If it wasn’t for WWE Chairman Vince McMahon, Dwayne Johnson might be in a much different place in life; as the story goes, the then-CFL washout had seven dollars to his name – hence the reason his production company is called “Seven Bucks” – when he decided to go into the family wrestling business, and the rest is history.
So, how has “The Rock” finally repaid Vince? To the tune of $15 million for the XFL, apparently.
Johnson, his ex-wife and business partner Dany Garcia, and RedBird Capital Partners have teamed up to purchase the rights to the XFL for $15 million, just hours before an auction was scheduled to begin for the league’s assets. Per a release issued on the pending sale, the entities will be equal owners, and the deal is contingent on bankruptcy court approval on August 7 with the hope of closing on or around August 21.
“The acquisition of the XFL with my talented partners, Dany Garcia and Gerry Cardinale, is an investment for me that’s deeply rooted in two things – my passion for the game and my desire to always take care of the fans,” Johnson said in a statement provided by Seifert. “With pride and gratitude for all that I’ve built with my own two hands, I plan to apply these callouses to the XFL, and look forward to creating something special for the players, fans, and everyone involved for the love of football.”
“For Dwayne, Gerry and myself, this property represents an incredible opportunity. It is the confluence of great passion, tradition and possibility,” added Garcia. “Sports and entertainment are the foundations of the businesses I have built. Melding our expertise combined with our commitment to deliver exciting and inspiring unique content, has us all focused on developing the XFL brand into a multi-media experience that our athletes, partners and fans will proudly embrace and love.”

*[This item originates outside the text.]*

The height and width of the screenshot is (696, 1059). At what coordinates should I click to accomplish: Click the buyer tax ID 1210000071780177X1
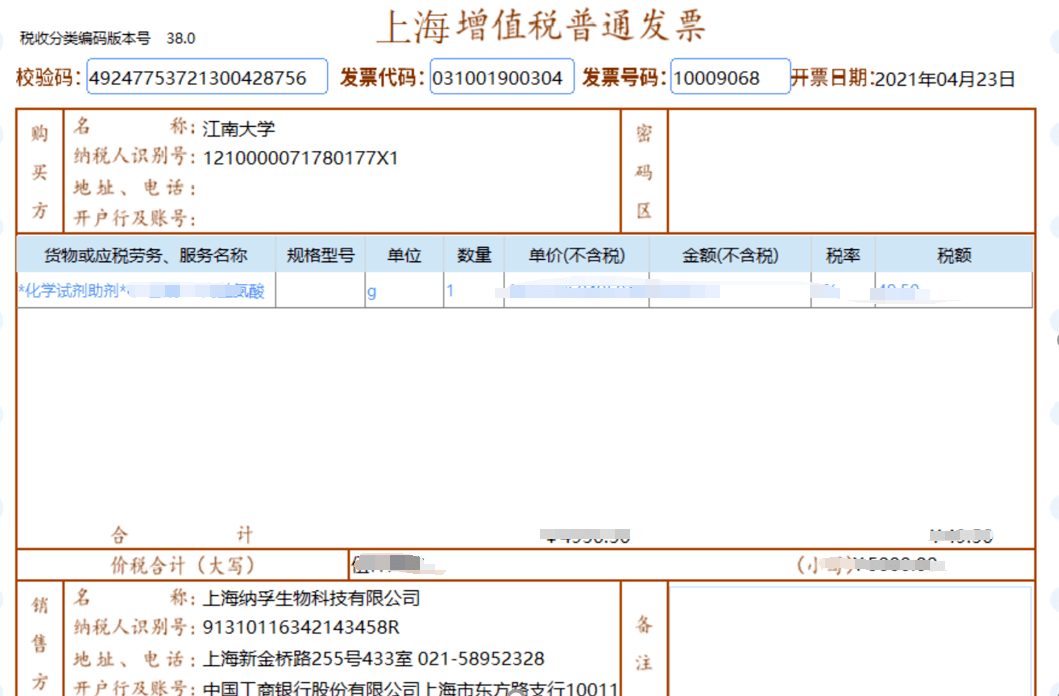(300, 158)
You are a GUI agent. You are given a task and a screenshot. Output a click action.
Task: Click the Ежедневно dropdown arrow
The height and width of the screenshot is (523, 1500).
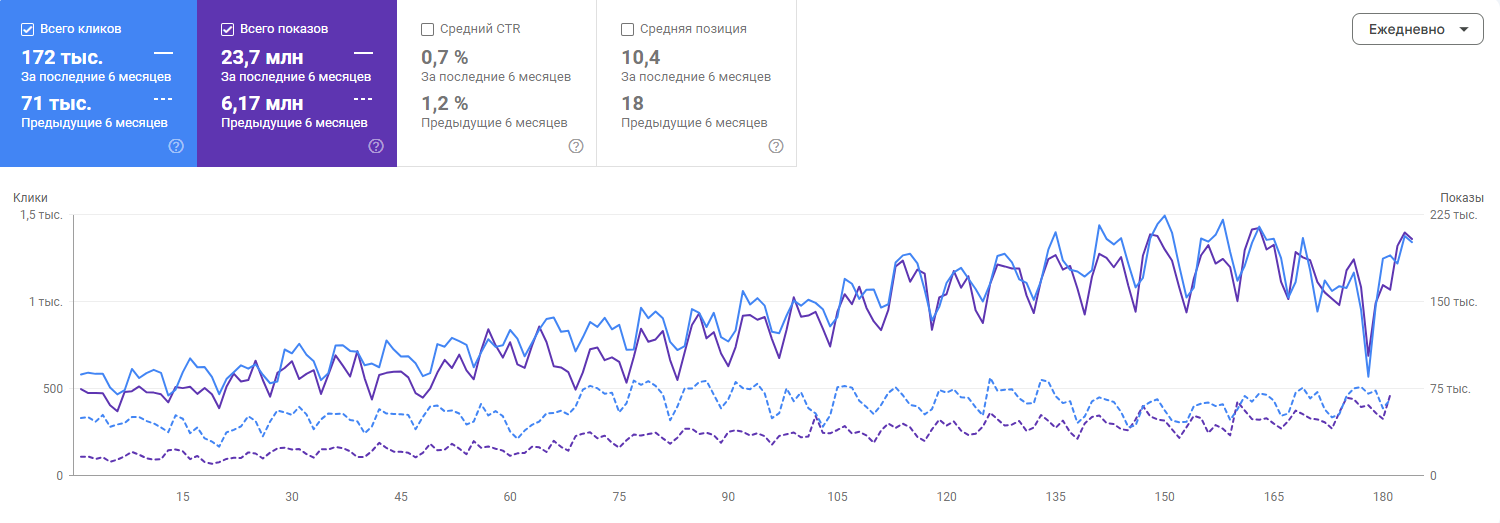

XFL President and COO Jeffrey Pollack presided over the deal, and was happy with its outcome.
“We are grateful for today’s outcome,” Pollack said. “This is a Hollywood ending to our sale process and it is an exciting new chapter for the league. Dwayne, Dany and Gerry are a dream team ownership group and the XFL is in the best possible hands going forward.”
McMahon’s original attempt at the XFL lasted one season in the spring of 2001 before folding, and was more notable for its extreme rules and bizarre antics than the game play itself. The second iteration this past spring had some modified rules, but was more game-focused and appeared to have a better shot at survival until the COVID-19 pandemic shut down the league mid-season.
Alpha Entertainment, the XFL’s parent company, eventually laid off its entire workforce and filed for bankruptcy, one of several downturns in business for McMahon’s entities that included a massive furlough and/or layoff of staff inside World Wrestling Entertainment.
Obviously, Johnson is no stranger to football, Vince McMahon, or business deals, but RedBird Capital is also no stranger to sports; the Gerry Cardinale-led firm recently bought French soccer team Toulouse, is an investor in the YES Network, and has several other sports-related ventures – including a special purpose acquisition company recently co-founded with Athletics executive Billy Beane.
And, with this acquisition, perhaps soon, on the other side of the pandemic in a nation clamoring for sports, we will get to hear those immortal words: “Finally, The Rock HAS COME BACK…to the gridiron!”